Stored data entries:
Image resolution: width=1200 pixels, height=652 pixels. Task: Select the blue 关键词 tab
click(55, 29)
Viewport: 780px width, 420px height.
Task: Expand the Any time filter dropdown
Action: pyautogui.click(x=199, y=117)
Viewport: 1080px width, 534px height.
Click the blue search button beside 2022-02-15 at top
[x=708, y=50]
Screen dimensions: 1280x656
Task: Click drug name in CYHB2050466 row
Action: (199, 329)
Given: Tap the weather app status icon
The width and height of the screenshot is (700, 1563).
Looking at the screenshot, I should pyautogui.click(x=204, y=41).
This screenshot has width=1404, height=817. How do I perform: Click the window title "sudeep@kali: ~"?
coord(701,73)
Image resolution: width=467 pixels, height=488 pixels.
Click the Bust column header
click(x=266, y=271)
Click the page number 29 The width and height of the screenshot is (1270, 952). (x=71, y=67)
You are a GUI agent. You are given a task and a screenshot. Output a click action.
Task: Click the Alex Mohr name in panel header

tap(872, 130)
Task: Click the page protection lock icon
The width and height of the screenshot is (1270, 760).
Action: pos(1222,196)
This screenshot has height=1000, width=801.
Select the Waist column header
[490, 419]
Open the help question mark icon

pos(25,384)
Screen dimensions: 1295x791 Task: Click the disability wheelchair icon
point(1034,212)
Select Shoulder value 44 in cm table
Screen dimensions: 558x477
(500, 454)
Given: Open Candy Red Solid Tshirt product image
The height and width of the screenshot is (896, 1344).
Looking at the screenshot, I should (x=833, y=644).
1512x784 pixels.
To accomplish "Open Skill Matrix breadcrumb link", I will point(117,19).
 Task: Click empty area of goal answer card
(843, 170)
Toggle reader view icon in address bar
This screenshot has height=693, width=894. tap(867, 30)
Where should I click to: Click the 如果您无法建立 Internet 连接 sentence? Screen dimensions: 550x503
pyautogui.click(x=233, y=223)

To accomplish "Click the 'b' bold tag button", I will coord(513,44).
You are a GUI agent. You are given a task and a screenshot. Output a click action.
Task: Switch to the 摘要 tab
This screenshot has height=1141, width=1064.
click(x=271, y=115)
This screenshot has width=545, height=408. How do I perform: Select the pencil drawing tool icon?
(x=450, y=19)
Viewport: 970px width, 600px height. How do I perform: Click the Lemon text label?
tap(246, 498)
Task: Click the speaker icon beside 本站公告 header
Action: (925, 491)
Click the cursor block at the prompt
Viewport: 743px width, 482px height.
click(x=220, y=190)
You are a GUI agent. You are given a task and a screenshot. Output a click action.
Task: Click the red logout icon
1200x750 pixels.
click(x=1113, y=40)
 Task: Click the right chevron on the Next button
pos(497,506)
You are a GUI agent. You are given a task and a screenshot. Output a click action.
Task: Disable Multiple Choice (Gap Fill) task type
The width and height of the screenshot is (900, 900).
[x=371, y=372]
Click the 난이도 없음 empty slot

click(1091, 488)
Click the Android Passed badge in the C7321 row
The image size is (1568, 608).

▶ Work to be completed: All lines from the one containing "Task: Click the right" to the last line above should be reproduced exactly, and no other lines should be given.

▶ Solved problem:
 Task: Click the right chevron on the Next button
pos(497,506)
You are a GUI agent. You are given a task and a screenshot. Output a click action.
Task: Disable Multiple Choice (Gap Fill) task type
The width and height of the screenshot is (900, 900).
[x=371, y=372]
Click the 난이도 없음 empty slot

click(1091, 488)
Click the Android Passed badge in the C7321 row
The image size is (1568, 608).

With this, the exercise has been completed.